Other voices: A megasite jackpot for the entire region

Published 11:59 pm Tuesday, December 14, 2021

In late 2019 and early 2020, Jim Melvin offered Triad journalists a personal tour of 1,900 acres of hills, woods and farmland formally known as the Greensboro-Randolph Megasite.

Melvin, a former Greensboro mayor who is president of the Joseph M. Bryan Foundation, had been a key player in the megasite’s creation.

And despite a recent setback in finding a tenant for the site, Melvin remained firmly convinced that it would pay off, sooner or later, and he wanted us to see up close what still excited him so much about it.

Then that first scheduled tour was postponed by bad weather.

As for the second attempt, well, by that time there was COVID.

What is it they say about best-laid plans?

Like those tours, the megasite itself had been a story of detours and delays, and even worse, hope and heartbreak.

Only nibbles

The site was assembled through regional cooperation as a ready-made magnet for new industry. Yet, there were nibbles, but no takers.

Then came a serious suitor that had seemed a sure thing. Melvin had been all but convinced that a $1.6 billion Toyota-Mazda electric car plant would locate there in 2018. So, pretty much, were we all. But the companies chose a site near Huntsville, Ala., instead.

We were all dressed up with nothing to show for it.
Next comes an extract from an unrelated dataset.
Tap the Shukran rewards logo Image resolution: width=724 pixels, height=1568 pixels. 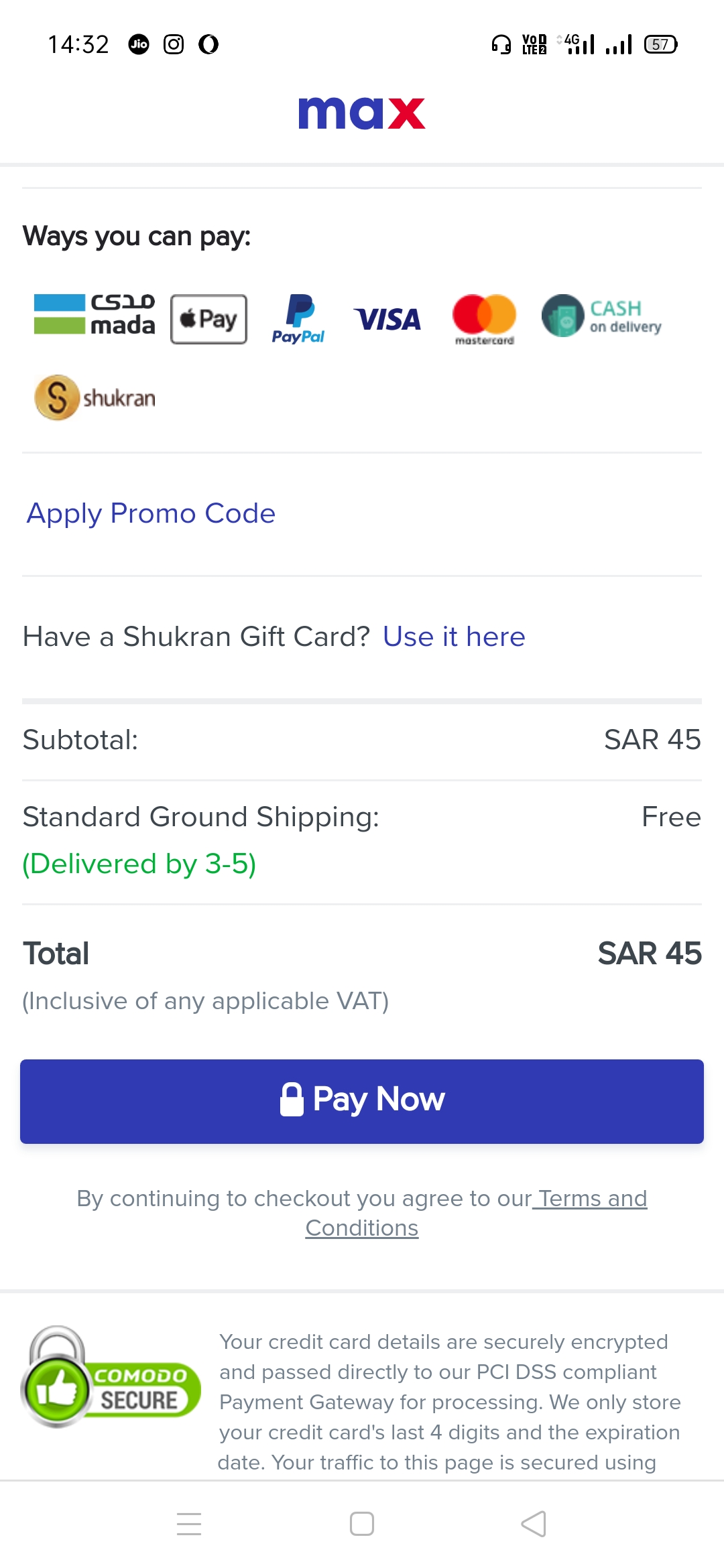[x=95, y=397]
Until now.

Toyota and Panasonic  confirmed that they will build a car battery plant on the site.

And while this is not the electric car plant we’d coveted, it’s a battery plant for electric cars that represents a $1.27 billion capital investment and pays well: an expected median annual salary of more than$62,000 for 1,750 jobs between 2025 and 2029.

It gains the Triad and the state a precious foothold in the auto industry and it has a future: Nearly a quarter of the cars Toyota now makes worldwide are electrified and it expects to sell as many as 1.8 million vehicles that are at least partially powered by electricity by 2030.

Long game payoff

The project rewards vision and foresight and the courage and patience it takes to play the long game in an era in which we want it all and we want it now.

And it’s a major win for the Triad, not just Greensboro and Randolph County.

“This project will anchor the entire 17-county Carolina Core region,” Loren Hill, the regional economic development director for the Piedmont Triad Partnership, told the Randolph commissioners Monday.

Or, as Greensboro City Council member Nancy Hoffmann put it: “Cities don’t have fences around them.” Nor should they.

Most of all, the good news about the investment validates the political and financial bets Randolph County commissioners, Greensboro and Guilford County government and community leaders and state officials made on the megasite in the first place.

Much like the Randleman Reservoir that supplies water to Greensboro, High Point and a host of other communities, this was a heavy lift with lots of moving parts.

But when opportunity finally knocked, they were ready.

So, apparently, is Piedmont Triad International Airport.

There’s word that another significant employer may be coming to the PTI Airport area — an aircraft manufacturer that may bring 1,750 more Triad jobs at an average annual wage of $60,000.

Another big project

The PTI Airport Authority also has been cobbling together nearby land to accommodate new industries. We may know more details later about the initiative, called “Project Thunderbird.”

That would be an additional balm not only to the pain of the Toyota-Mazda disappointment but the tens of thousands of Triad jobs lost to the declines of the tobacco, textile and home furnishings industries in the Triad since the 1990s.

If there’s an overarching theme to all of this, it’s that especially when times are hardest, you have to make your own luck.

The announcement about the Greensboro-Randolph Megasite was a healthy dose of strong medicine for the Triad economy. And, who knows? A booster shot may be following it soon at the airport.